Me trying to figure out if I am a good match for a job listing.

Can I use AI to quantify my own job market value in a way that is more useful than LinkedIn Premium?

Way back in 1789, Jeremy Bentham (the Panopticon guy) introduced the concept of felicific calculus, an algorithm that could be used "for calculating the degree or amount of pleasure that a specific action is likely to induce." Using seven different variables, he believed you could mathematically determine the morality of any action. The idea caused a stir with its promise of a scientific way to quantify morality. Of course, it is practically difficult to measure the intensity and duration of pleasure, and even more challenging to use the outcome as a way to predict the future. But the illusion of precision is tempting.

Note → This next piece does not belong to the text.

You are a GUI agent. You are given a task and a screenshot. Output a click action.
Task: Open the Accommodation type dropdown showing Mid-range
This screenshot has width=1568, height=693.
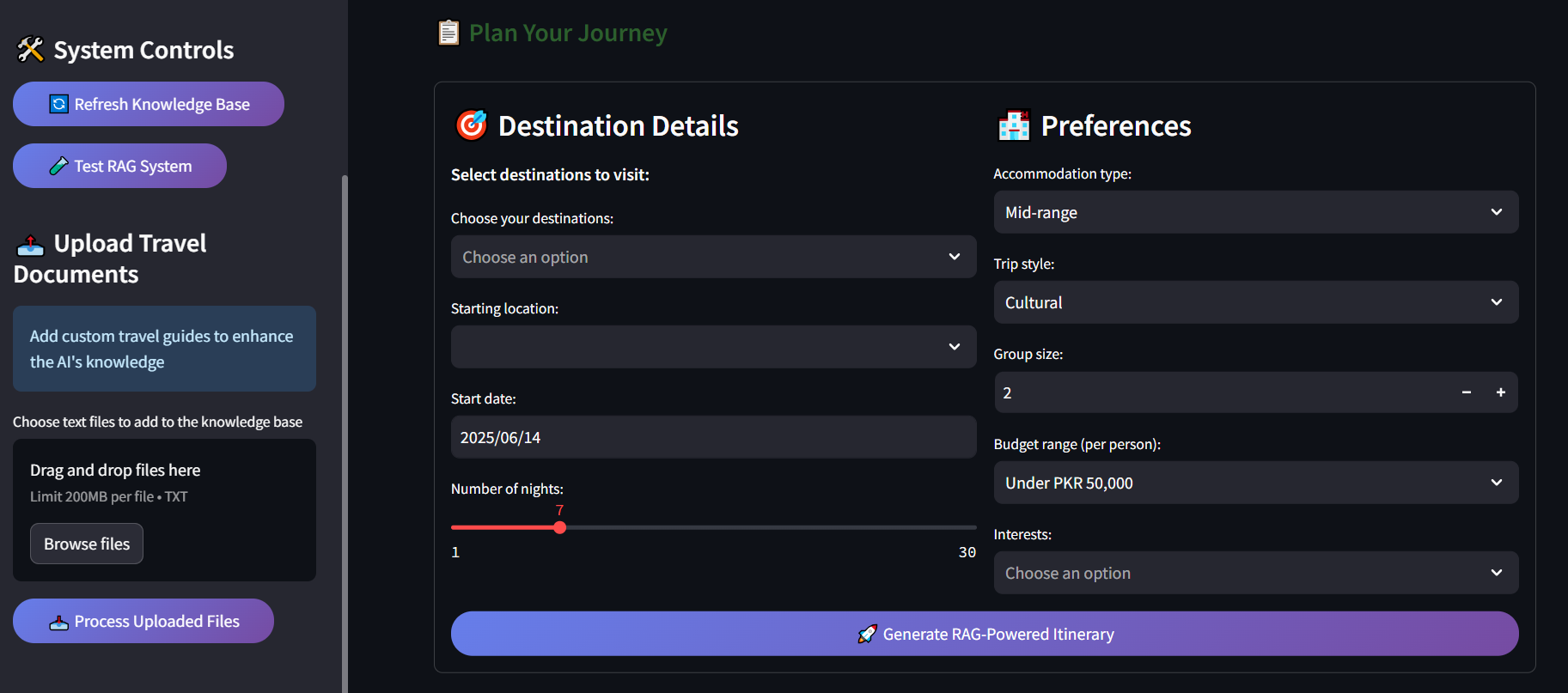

So why am I taking this trip in the Waaaaayback Machine? We're in another age where a dominant motivation is to make ourselves legible to math, machines, and software. We track our sleep, blood pressure, water intake, steps taken, how often we stand up, respiratory rate, blood oxygen levels, our physical locations, categories of monthly spending, energy usage, environmental noise levels, the number of calories we consume, and more. We are capturing more and more data every day to quantify and understand the world around us. It's at least part of the promise of LinkedIn Premium where insights and data can help optimize your profile and assess your fit for a posted job. That impulse was also the inspiration for my newest project: a system for analyzing and assessing job postings that interest me to help gauge whether or not they are worth the effort of applying to.

Arrested Development meme showing a man and a woman talking: Well did it work for those people? No, It never does. I mean these people somehow delude themselves into thinking it might but... ...But it might work for us.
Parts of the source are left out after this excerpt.